So I am back from what might be my 11th or 12th Great Ideas conference (I’ve been to them all, back to the GWSAE days, but I’ve lost count), and as usual I had a great time. I enjoyed delivering both the deep dive on Humanize (with Maddie Grant) on the first day of the conference, and then being on a panel about Bringing Innovation to Life (with Kerry Stackpole, Michelle Mason, and Jessica Daniels) on the last day. I generally enjoyed the sessions I was in, and of course learned some new things in all the unofficial interactions that emerged via hallways, meals, or adult beverages.

That being said, I am afraid my “what I learned at Great Ideas” post is going to be a bit of a downer. It’s not a negative comment on the conference, per se (it was a fine event; well done staff!). It’s more of an underlying concern I have about organizations in general, and maybe the association community in particular:

I am concerned that we love great ideas, but we don’t know how to actually do them. We don’t know how to BE great.

We have our routine down. We go to conferences, listen to the lectures, take notes, and discuss the issues in the “interactive” sessions. We care about this stuff. It matters. I saw it in the faces and the comments of the people at the conference. We’re serious about learning. And I’m sure some will try to implement new things when they get back to the office.

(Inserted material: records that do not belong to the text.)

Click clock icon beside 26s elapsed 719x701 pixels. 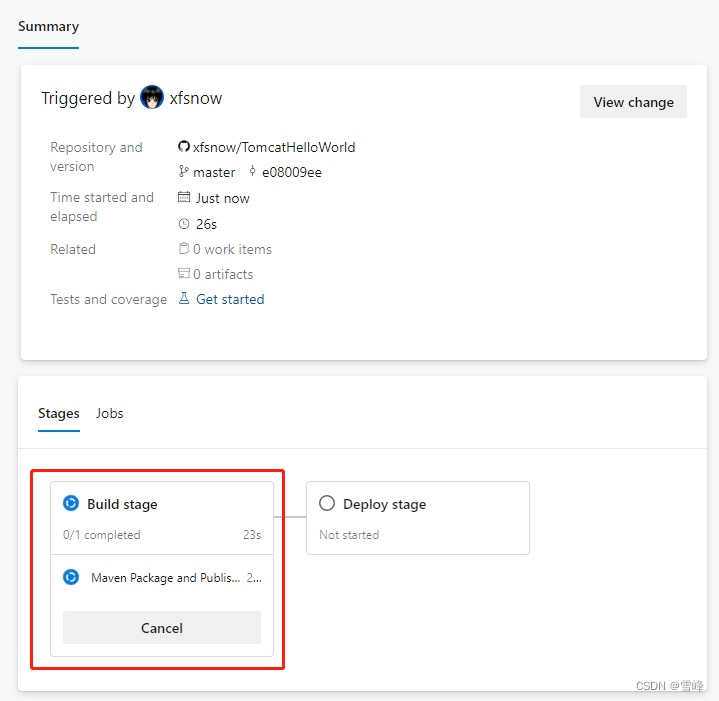tap(183, 224)
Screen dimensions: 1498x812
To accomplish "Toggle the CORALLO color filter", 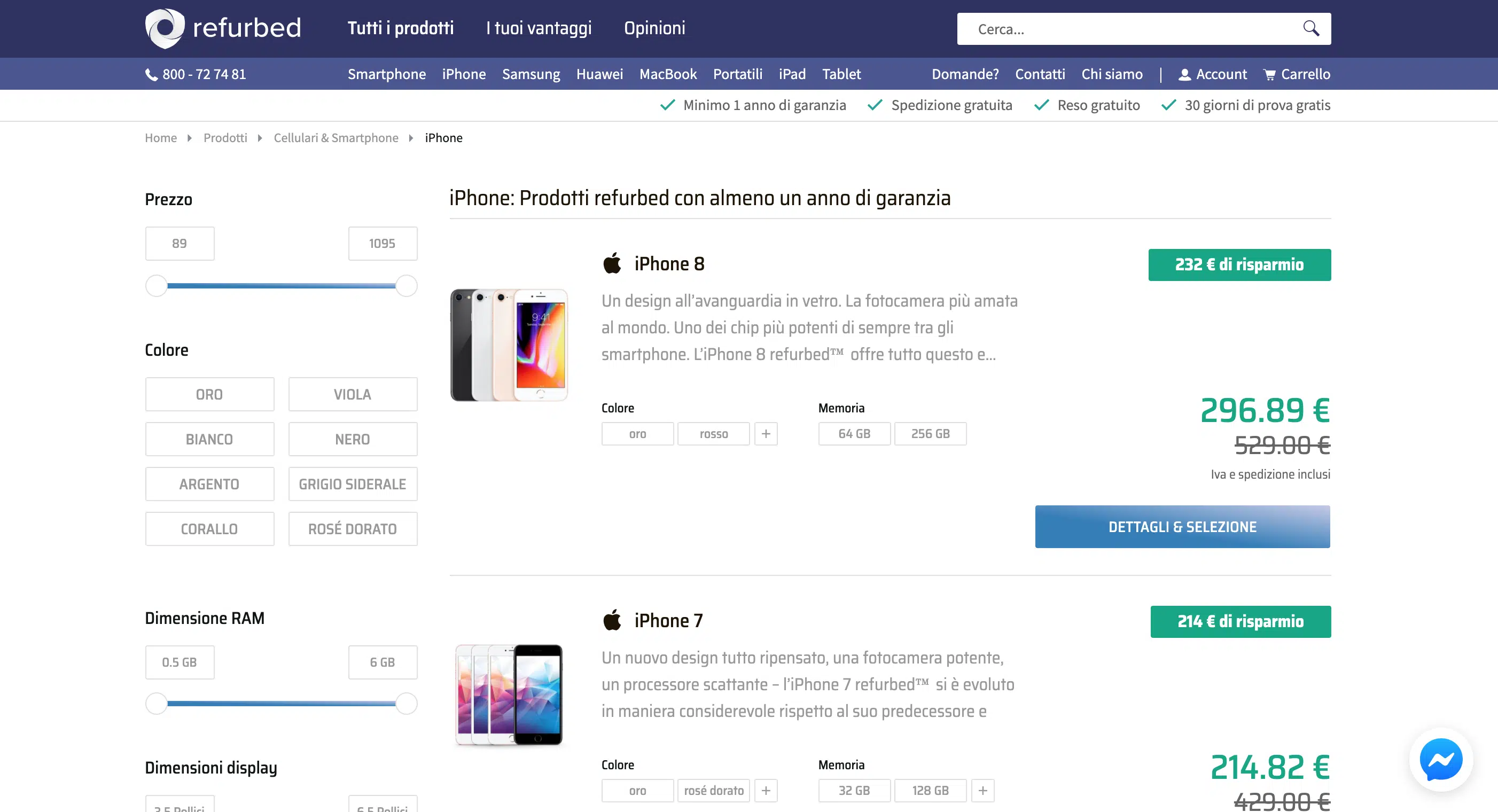I will click(209, 529).
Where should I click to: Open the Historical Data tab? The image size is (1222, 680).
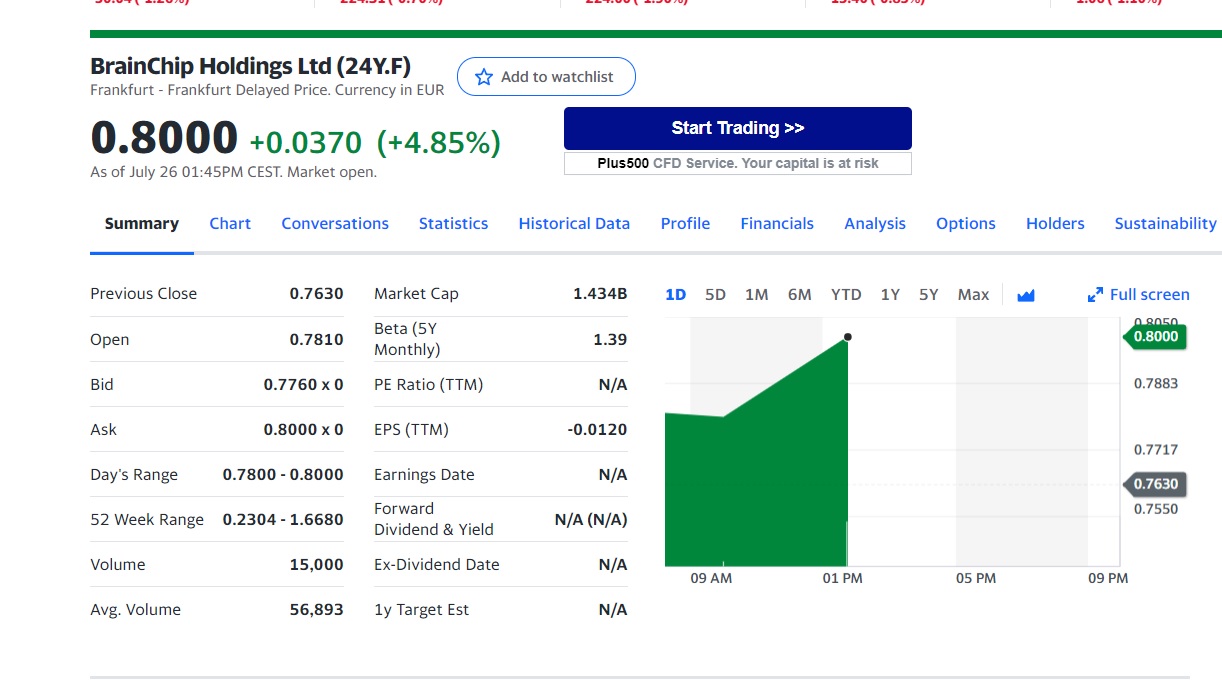(574, 224)
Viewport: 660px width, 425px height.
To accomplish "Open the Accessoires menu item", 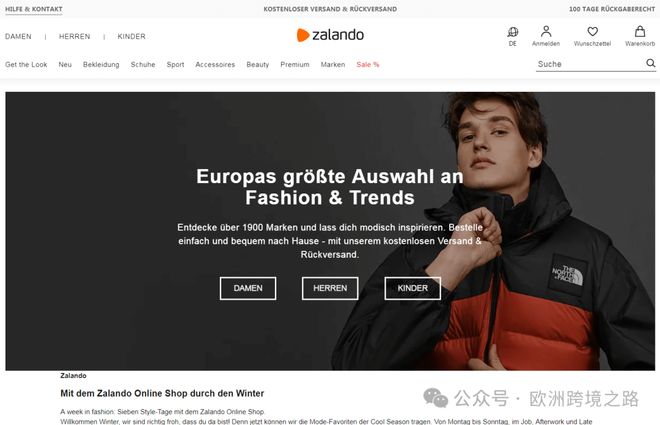I will (215, 64).
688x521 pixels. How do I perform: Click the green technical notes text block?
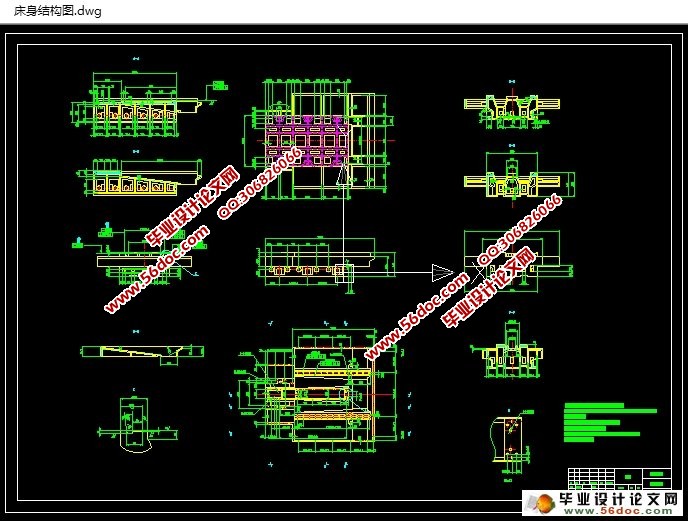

But seriously, after years and years of Great Ideas conferences, you’d think that we would have moved the needle on some of the big issues, but I don’t think we have.

We’re still lamenting that we do things the way they’ve always been done. Seriously?! That’s been on the agenda for at least six years. But not much has changed. And innovation has certainly taken center stage at ASAE. Kudos to everyone for that. But in the end it seems like the greatest accomplishment we’ve made in that arena is that we are now very good at TALKING about innovation. But in the “bringing innovation to life” session there were serious concerns about how to engage people within organizations to actually DO innovation. We can’t convince the higher ups. We don’t understand why we’re stuck.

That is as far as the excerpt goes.